**Instructions to follow:** Give the entries again, exactly as written.

Dataset records:
══════
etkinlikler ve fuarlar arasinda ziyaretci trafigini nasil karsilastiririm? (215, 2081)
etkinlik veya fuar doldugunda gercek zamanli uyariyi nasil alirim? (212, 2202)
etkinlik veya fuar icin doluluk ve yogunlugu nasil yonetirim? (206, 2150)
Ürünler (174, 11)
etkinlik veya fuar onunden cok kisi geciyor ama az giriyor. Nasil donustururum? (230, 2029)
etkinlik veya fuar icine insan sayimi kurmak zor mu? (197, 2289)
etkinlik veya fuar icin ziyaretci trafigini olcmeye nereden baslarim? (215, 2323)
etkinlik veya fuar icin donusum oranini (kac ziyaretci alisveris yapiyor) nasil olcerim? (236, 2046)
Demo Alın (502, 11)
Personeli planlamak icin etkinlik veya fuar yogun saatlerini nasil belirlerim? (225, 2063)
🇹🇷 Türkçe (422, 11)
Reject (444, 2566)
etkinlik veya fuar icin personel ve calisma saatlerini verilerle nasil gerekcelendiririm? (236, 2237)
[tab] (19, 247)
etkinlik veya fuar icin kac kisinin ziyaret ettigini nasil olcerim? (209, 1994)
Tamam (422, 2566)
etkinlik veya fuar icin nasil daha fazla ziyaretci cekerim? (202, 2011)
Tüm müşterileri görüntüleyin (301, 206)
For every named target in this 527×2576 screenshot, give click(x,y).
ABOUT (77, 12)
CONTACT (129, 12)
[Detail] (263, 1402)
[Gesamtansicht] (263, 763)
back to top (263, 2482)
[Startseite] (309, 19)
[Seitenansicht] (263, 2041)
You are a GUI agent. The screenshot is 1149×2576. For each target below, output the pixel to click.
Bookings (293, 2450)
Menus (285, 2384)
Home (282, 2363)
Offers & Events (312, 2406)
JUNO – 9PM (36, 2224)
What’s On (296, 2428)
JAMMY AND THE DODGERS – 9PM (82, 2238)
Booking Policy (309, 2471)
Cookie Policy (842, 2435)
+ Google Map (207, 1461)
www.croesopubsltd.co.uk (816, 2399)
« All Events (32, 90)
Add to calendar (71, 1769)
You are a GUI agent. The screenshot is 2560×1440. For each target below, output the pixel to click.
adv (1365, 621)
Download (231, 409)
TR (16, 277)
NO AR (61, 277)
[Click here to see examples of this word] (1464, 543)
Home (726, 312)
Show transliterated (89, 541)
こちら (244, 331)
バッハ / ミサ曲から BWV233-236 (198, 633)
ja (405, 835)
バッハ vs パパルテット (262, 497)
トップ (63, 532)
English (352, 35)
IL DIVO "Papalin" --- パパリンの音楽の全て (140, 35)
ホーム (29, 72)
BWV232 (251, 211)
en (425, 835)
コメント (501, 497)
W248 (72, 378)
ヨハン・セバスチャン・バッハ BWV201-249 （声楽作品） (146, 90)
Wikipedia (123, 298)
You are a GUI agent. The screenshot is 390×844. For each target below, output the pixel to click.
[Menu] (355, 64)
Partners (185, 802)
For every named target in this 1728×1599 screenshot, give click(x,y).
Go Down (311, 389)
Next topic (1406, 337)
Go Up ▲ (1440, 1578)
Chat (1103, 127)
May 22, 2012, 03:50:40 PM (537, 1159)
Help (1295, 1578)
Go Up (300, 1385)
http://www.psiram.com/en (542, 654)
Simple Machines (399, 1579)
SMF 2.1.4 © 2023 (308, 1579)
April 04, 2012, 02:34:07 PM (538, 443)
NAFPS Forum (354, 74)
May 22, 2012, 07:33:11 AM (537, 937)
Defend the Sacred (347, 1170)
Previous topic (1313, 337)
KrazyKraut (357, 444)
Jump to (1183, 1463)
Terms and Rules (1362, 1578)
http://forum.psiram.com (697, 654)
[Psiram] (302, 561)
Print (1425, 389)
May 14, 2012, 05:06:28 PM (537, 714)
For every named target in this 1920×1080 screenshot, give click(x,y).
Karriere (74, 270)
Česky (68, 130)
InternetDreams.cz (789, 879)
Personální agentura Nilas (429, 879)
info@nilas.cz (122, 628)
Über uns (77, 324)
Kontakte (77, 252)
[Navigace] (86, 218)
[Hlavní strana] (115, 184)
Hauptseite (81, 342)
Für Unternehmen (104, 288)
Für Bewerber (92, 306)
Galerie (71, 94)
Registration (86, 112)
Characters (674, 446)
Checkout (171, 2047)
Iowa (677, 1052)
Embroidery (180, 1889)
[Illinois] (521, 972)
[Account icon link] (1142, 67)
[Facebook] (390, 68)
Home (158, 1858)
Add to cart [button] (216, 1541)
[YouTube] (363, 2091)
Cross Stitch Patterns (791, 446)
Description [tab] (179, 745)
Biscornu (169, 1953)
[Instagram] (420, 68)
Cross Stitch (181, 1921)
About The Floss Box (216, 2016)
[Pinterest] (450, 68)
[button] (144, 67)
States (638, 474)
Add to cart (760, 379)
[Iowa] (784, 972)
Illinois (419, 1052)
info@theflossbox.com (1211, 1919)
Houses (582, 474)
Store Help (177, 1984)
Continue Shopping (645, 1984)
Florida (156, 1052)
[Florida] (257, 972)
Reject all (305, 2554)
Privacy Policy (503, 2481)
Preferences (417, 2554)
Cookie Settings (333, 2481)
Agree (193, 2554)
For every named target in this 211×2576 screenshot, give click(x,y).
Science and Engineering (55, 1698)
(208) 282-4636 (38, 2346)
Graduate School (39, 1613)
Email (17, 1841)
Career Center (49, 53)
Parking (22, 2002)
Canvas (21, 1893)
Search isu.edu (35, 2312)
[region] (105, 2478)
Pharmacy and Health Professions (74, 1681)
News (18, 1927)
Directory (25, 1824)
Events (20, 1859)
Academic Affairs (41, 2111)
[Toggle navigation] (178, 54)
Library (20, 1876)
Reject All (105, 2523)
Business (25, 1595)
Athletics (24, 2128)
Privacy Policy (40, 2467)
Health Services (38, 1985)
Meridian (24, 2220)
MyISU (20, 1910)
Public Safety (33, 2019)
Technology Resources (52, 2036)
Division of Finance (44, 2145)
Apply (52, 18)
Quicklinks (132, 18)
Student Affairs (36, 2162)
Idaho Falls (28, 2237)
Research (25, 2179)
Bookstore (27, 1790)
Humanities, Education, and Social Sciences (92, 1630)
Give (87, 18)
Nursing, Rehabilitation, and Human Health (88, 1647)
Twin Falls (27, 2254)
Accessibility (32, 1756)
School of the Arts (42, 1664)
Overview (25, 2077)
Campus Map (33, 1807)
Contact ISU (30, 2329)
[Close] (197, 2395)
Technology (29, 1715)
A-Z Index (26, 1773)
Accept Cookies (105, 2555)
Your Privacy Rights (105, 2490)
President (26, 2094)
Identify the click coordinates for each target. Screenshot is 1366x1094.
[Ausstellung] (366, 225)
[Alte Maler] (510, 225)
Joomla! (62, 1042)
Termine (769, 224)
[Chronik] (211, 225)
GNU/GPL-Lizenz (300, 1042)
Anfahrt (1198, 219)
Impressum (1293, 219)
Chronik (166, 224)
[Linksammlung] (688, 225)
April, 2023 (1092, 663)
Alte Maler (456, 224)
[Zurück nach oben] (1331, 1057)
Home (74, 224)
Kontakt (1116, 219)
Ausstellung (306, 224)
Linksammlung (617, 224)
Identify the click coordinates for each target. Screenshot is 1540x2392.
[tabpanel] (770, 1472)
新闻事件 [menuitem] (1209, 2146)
══════
**Solved exercise:**
etkinlikler ve fuarlar arasinda ziyaretci trafigini nasil karsilastiririm? (215, 2081)
etkinlik veya fuar doldugunda gercek zamanli uyariyi nasil alirim? (212, 2202)
etkinlik veya fuar icin doluluk ve yogunlugu nasil yonetirim? (206, 2150)
Ürünler (174, 11)
etkinlik veya fuar onunden cok kisi geciyor ama az giriyor. Nasil donustururum? (230, 2029)
etkinlik veya fuar icine insan sayimi kurmak zor mu? (197, 2289)
etkinlik veya fuar icin ziyaretci trafigini olcmeye nereden baslarim? (215, 2323)
etkinlik veya fuar icin donusum oranini (kac ziyaretci alisveris yapiyor) nasil olcerim? (236, 2046)
Demo Alın (502, 11)
Personeli planlamak icin etkinlik veya fuar yogun saatlerini nasil belirlerim? (225, 2063)
🇹🇷 Türkçe (422, 11)
Reject (444, 2566)
etkinlik veya fuar icin personel ve calisma saatlerini verilerle nasil gerekcelendiririm? (236, 2237)
[tab] (19, 247)
etkinlik veya fuar icin kac kisinin ziyaret ettigini nasil olcerim? (209, 1994)
Tamam (422, 2566)
etkinlik veya fuar icin nasil daha fazla ziyaretci cekerim? (202, 2011)
Tüm müşterileri görüntüleyin (301, 206)
For every named target in this 527×2576 screenshot, give click(x,y).
ABOUT (77, 12)
CONTACT (129, 12)
[Detail] (263, 1402)
[Gesamtansicht] (263, 763)
back to top (263, 2482)
[Startseite] (309, 19)
[Seitenansicht] (263, 2041)
You are a GUI agent. The screenshot is 1149×2576. For each target below, output the pixel to click.
Bookings (293, 2450)
Menus (285, 2384)
Home (282, 2363)
Offers & Events (312, 2406)
JUNO – 9PM (36, 2224)
What’s On (296, 2428)
JAMMY AND THE DODGERS – 9PM (82, 2238)
Booking Policy (309, 2471)
Cookie Policy (842, 2435)
+ Google Map (207, 1461)
www.croesopubsltd.co.uk (816, 2399)
« All Events (32, 90)
Add to calendar (71, 1769)
You are a GUI agent. The screenshot is 2560×1440. For each target below, output the pixel to click.
adv (1365, 621)
Download (231, 409)
TR (16, 277)
NO AR (61, 277)
[Click here to see examples of this word] (1464, 543)
Home (726, 312)
Show transliterated (89, 541)
こちら (244, 331)
バッハ / ミサ曲から BWV233-236 (198, 633)
ja (405, 835)
バッハ vs パパルテット (262, 497)
トップ (63, 532)
English (352, 35)
IL DIVO "Papalin" --- パパリンの音楽の全て (140, 35)
ホーム (29, 72)
BWV232 (251, 211)
en (425, 835)
コメント (501, 497)
W248 (72, 378)
ヨハン・セバスチャン・バッハ BWV201-249 （声楽作品） (146, 90)
Wikipedia (123, 298)
You are a GUI agent. The screenshot is 390×844. For each target below, output the pixel to click.
[Menu] (355, 64)
Partners (185, 802)
For every named target in this 1728×1599 screenshot, give click(x,y).
Go Down (311, 389)
Next topic (1406, 337)
Go Up ▲ (1440, 1578)
Chat (1103, 127)
May 22, 2012, 03:50:40 PM (537, 1159)
Help (1295, 1578)
Go Up (300, 1385)
http://www.psiram.com/en (542, 654)
Simple Machines (399, 1579)
SMF 2.1.4 © 2023 (308, 1579)
April 04, 2012, 02:34:07 PM (538, 443)
NAFPS Forum (354, 74)
May 22, 2012, 07:33:11 AM (537, 937)
Defend the Sacred (347, 1170)
Previous topic (1313, 337)
KrazyKraut (357, 444)
Jump to (1183, 1463)
Terms and Rules (1362, 1578)
http://forum.psiram.com (697, 654)
[Psiram] (302, 561)
Print (1425, 389)
May 14, 2012, 05:06:28 PM (537, 714)
For every named target in this 1920×1080 screenshot, give click(x,y).
Karriere (74, 270)
Česky (68, 130)
InternetDreams.cz (789, 879)
Personální agentura Nilas (429, 879)
info@nilas.cz (122, 628)
Über uns (77, 324)
Kontakte (77, 252)
[Navigace] (86, 218)
[Hlavní strana] (115, 184)
Hauptseite (81, 342)
Für Unternehmen (104, 288)
Für Bewerber (92, 306)
Galerie (71, 94)
Registration (86, 112)
Characters (674, 446)
Checkout (171, 2047)
Iowa (677, 1052)
Embroidery (180, 1889)
[Illinois] (521, 972)
[Account icon link] (1142, 67)
[Facebook] (390, 68)
Home (158, 1858)
Add to cart [button] (216, 1541)
[YouTube] (363, 2091)
Cross Stitch Patterns (791, 446)
Description [tab] (179, 745)
Biscornu (169, 1953)
[Instagram] (420, 68)
Cross Stitch (181, 1921)
About The Floss Box (216, 2016)
[Pinterest] (450, 68)
[button] (144, 67)
States (638, 474)
Add to cart (760, 379)
[Iowa] (784, 972)
Illinois (419, 1052)
info@theflossbox.com (1211, 1919)
Houses (582, 474)
Store Help (177, 1984)
Continue Shopping (645, 1984)
Florida (156, 1052)
[Florida] (257, 972)
Reject all (305, 2554)
Privacy Policy (503, 2481)
Preferences (417, 2554)
Cookie Settings (333, 2481)
Agree (193, 2554)
For every named target in this 211×2576 screenshot, give click(x,y).
Science and Engineering (55, 1698)
(208) 282-4636 (38, 2346)
Graduate School (39, 1613)
Email (17, 1841)
Career Center (49, 53)
Parking (22, 2002)
Canvas (21, 1893)
Search isu.edu (35, 2312)
[region] (105, 2478)
Pharmacy and Health Professions (74, 1681)
News (18, 1927)
Directory (25, 1824)
Events (20, 1859)
Academic Affairs (41, 2111)
[Toggle navigation] (178, 54)
Library (20, 1876)
Reject All (105, 2523)
Business (25, 1595)
Athletics (24, 2128)
Privacy Policy (40, 2467)
Health Services (38, 1985)
Meridian (24, 2220)
MyISU (20, 1910)
Public Safety (33, 2019)
Technology Resources (52, 2036)
Division of Finance (44, 2145)
Apply (52, 18)
Quicklinks (132, 18)
Student Affairs (36, 2162)
Idaho Falls (28, 2237)
Research (25, 2179)
Bookstore (27, 1790)
Humanities, Education, and Social Sciences (92, 1630)
Give (87, 18)
Nursing, Rehabilitation, and Human Health (88, 1647)
Twin Falls (27, 2254)
Accessibility (32, 1756)
School of the Arts (42, 1664)
Overview (25, 2077)
Campus Map (33, 1807)
Contact ISU (30, 2329)
[Close] (197, 2395)
Technology (29, 1715)
A-Z Index (26, 1773)
Accept Cookies (105, 2555)
Your Privacy Rights (105, 2490)
President (26, 2094)
Identify the click coordinates for each target. Screenshot is 1366x1094.
[Ausstellung] (366, 225)
[Alte Maler] (510, 225)
Joomla! (62, 1042)
Termine (769, 224)
[Chronik] (211, 225)
GNU/GPL-Lizenz (300, 1042)
Anfahrt (1198, 219)
Impressum (1293, 219)
Chronik (166, 224)
[Linksammlung] (688, 225)
April, 2023 (1092, 663)
Alte Maler (456, 224)
[Zurück nach oben] (1331, 1057)
Home (74, 224)
Kontakt (1116, 219)
Ausstellung (306, 224)
Linksammlung (617, 224)
Identify the click coordinates for each target. Screenshot is 1540x2392.
[tabpanel] (770, 1472)
新闻事件 [menuitem] (1209, 2146)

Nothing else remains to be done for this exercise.